I tried different diets, but heaven knows I love ice cream, pizza, and cheese too much for that to go very far. I joined a gym, but (even though exercise often makes me feel powerful and full of endorphins) the measurement around the tops of my legs was not shrinking in the slightest, and more importantly, it did nothing about the guilt and despair I felt in the meantime. These were totally unfounded, harmful feelings and heavily based in what a woman should and shouldn’t be. They spring from the value that is placed on her body and looks, and for that matter, the white-hetero-patriarchal definitions of beauty that establish these standards in the first place.

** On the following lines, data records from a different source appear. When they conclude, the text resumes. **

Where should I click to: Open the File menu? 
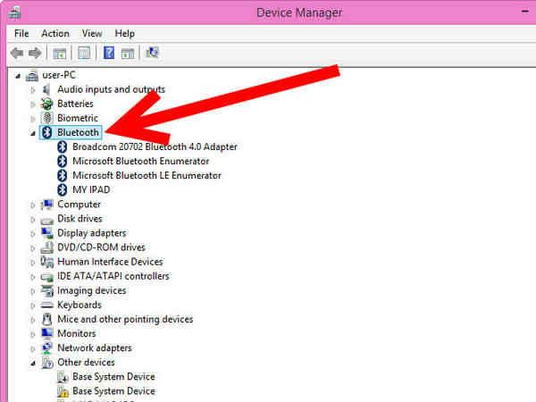pyautogui.click(x=21, y=34)
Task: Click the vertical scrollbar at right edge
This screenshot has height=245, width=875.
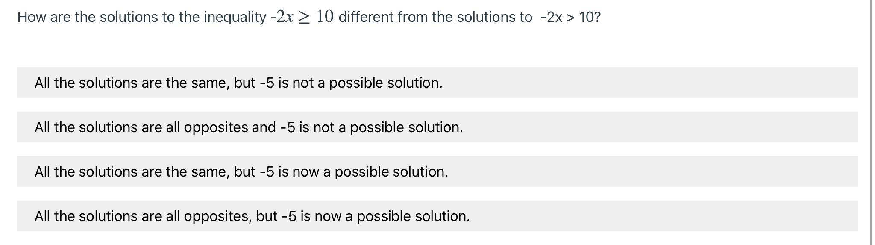Action: coord(872,122)
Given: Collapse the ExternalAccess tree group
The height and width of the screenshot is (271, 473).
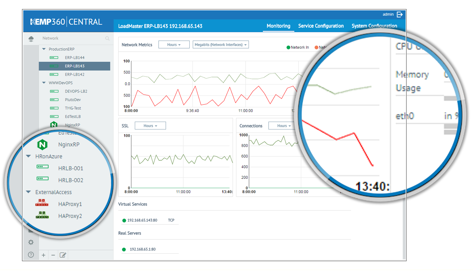Looking at the screenshot, I should pyautogui.click(x=29, y=192).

In my art practice, I had been painting and drawing nude women of various shapes and sizes for a couple of years. I believe that each and every one of these women is truly beautiful, and the sole purpose of this project is to reject the male gaze; to show that women can have any type of body; to assist them in whatever journey of self-love and body confidence they may be on. It occurred to me that I was not doing the same for myself. I did not see my own body in the way that I saw theirs. I realised that perhaps the real issue was not with the size or shape of my thighs, or my stomach, or my butt; but perhaps it was the way in which I was taught to think about it. Maybe the real problem that was making me stressed and sad was the lack of love I held for my own image, and the strict regulations to which I was desperately trying to cling.
So I decided to once again use my art making to overcome these feelings. I have drawn every part of my body in detail. I have made abstract paintings about the overlap between my legs. I have taken what feels like an infinite number of selfies - nude and otherwise. I have written lists of words that describe these parts of me. It has been a great source of inspiration for me and for my creative practices.
I have found that depicting my body in ways that I find beautiful or positive can be extremely powerful and liberating. I am making things that I love from the parts of my body that have caused me physical and emotional pain, and in this way I am able to view them in a different light. It’s not always perfect - there are definitely still bad days, and it’s certainly an ongoing process that is in no way a complete solution. It helps though, and I would 100% recommend trying something like this to anybody who struggles with loving their body, because we deserve to recognise that all of our bodies are beautiful, that our bodies are works of art.